How Does Our Corporate Code Compare to Other Countries?
In our newest paper, "Reforming the Corporate Tax Code," CRFB makes the case for why the U.S. needs to reform the corporate tax code, discussing its high marginal rates, its incredible complexity, and its relative inefficiency. Using data from the OECD highlighted in our paper, we can see how the U.S. stacks up with other countries.
In 2010, when data were last available for revenue, the U.S. had the highest statutory corporate tax rate of any central government of the Organization for Economic Co-operation and Development (OECD) at 35 percent. At the same time, the corporate tax raised 2.7 percent of GDP, compared to the OECD unweighted average of 2.9 percent of GDP. In 2007, the last pre-crisis year, the U.S. raised 3.0 percent of GDP, while the OECD average was 3.8 percent. According to CBO, the corporate tax will raise only 2.2 percent over the next decade. This relatively low revenue is partially due to the fact that the effective corporate tax rate is well below the 35 percent rate, but it also due to the fact that the U.S. is less restrictive on which businesses -- especially businesses with higher receipts -- can be classified as pass-through entities, which are not subject to the corporate tax.

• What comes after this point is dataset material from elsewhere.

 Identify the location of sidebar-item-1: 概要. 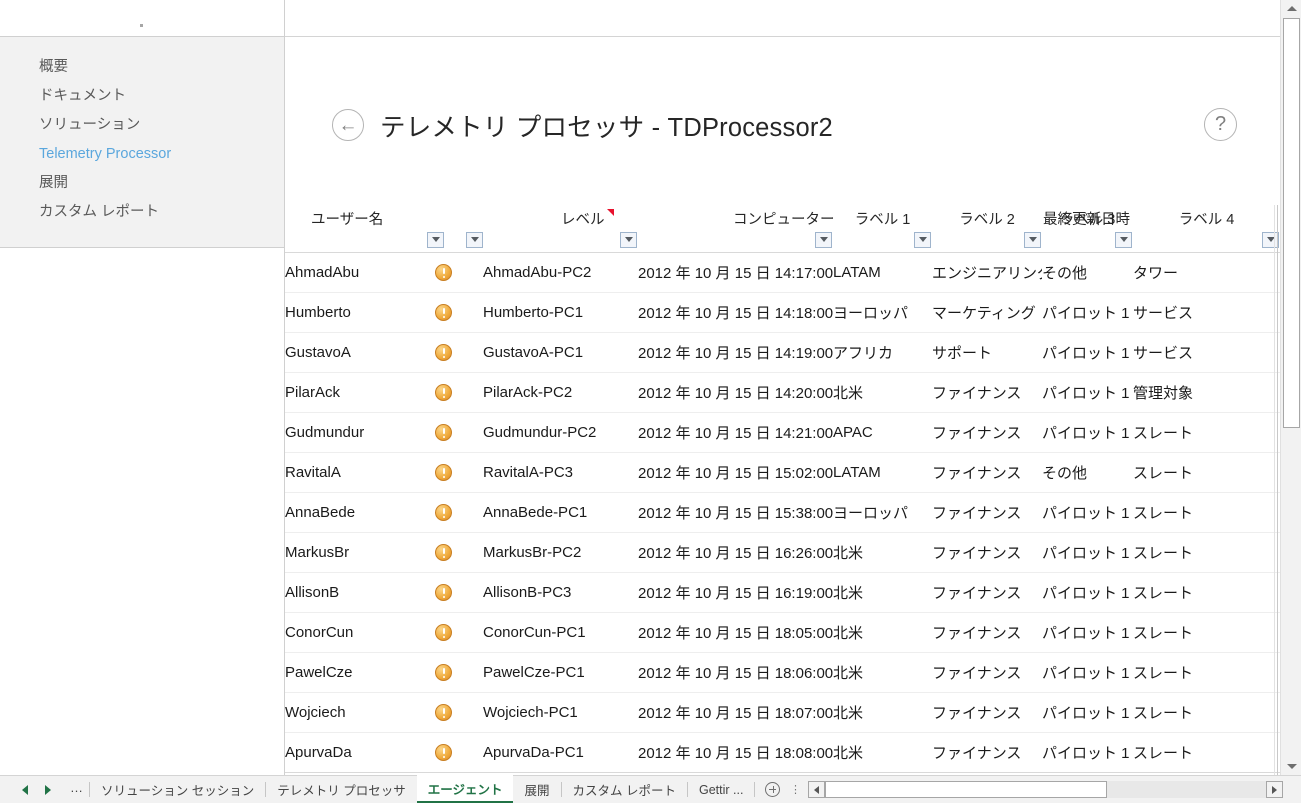
(142, 68).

Another area where the U.S. sticks out is in how they tax the foreign income of domestic multinational companies. The U.S. currently has a deferral system, in which companies are not taxed on foreign income by the U.S. until it is repatriated to the U.S. (although certain passive income is taxed as it is earned under Subpart F). This system simultaneously encourages countries to move resources abroad and discourages them from bringing resources back.
By contrast, many of our trading partners, particularly developed countries, have territorial systems, where income is only taxed by the country where it is earned. These countries also have put in regimes to tax passive income and prevent artificial profit-shifting to tax havens. Some tax reform plans would shift to a territorial system, while others would shift to a worldwide system, where U.S. multinationals are taxed by the U.S. on their worldwide income as it is earned.

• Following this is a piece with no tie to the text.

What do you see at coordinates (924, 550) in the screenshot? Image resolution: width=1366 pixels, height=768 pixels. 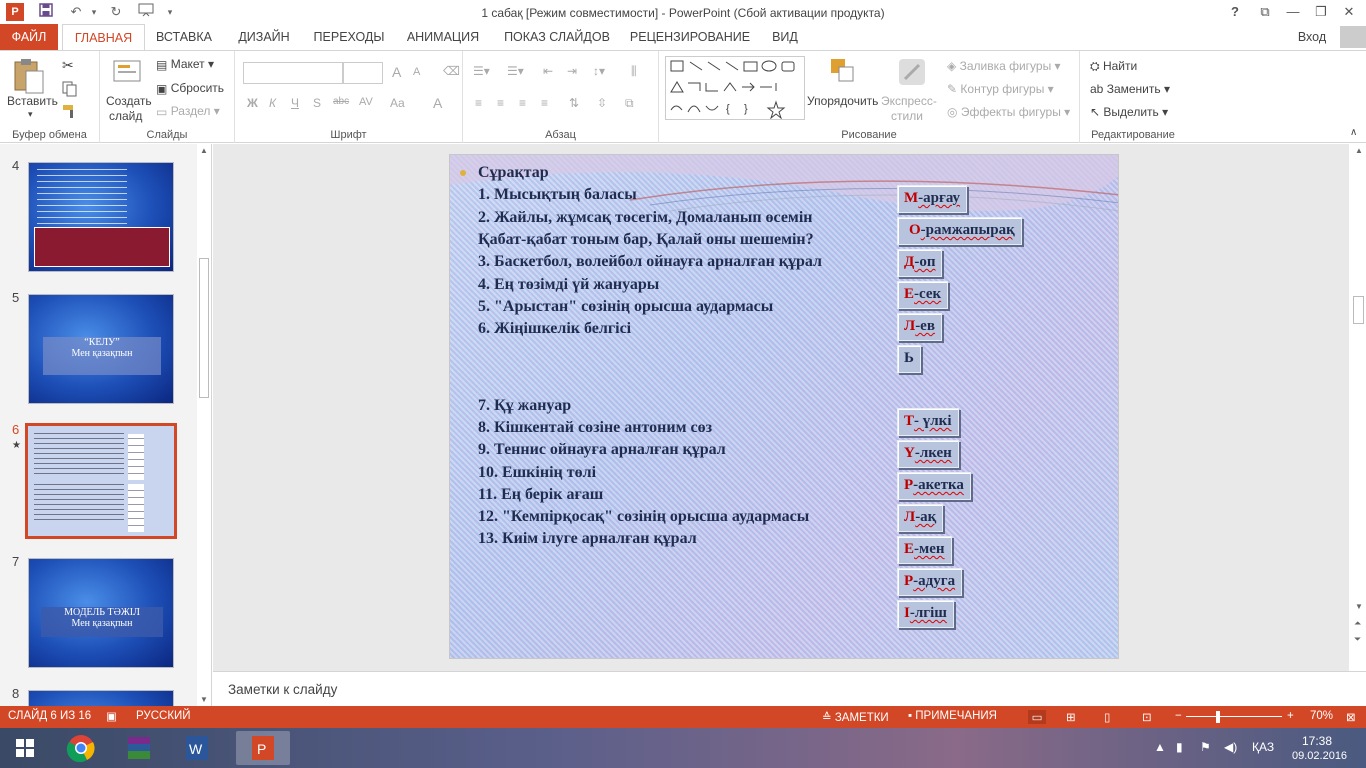 I see `answer-box: Е-мен` at bounding box center [924, 550].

It is clear that many other developed countries' corporate tax systems outperform the U.S.'s in terms of efficiency. There is definitely room for improvement. As our paper said:
By combining all the potential benefits of corporate tax reform done right, a fiscally responsible remake of the tax code can improve the strength of the economy, fueling job creation and wage growth in the future. However, corporate tax reform would be most successful if enacted as part of a broader effort to reform the entire tax code and put the national on a sustainable, downward path over the medium and long term.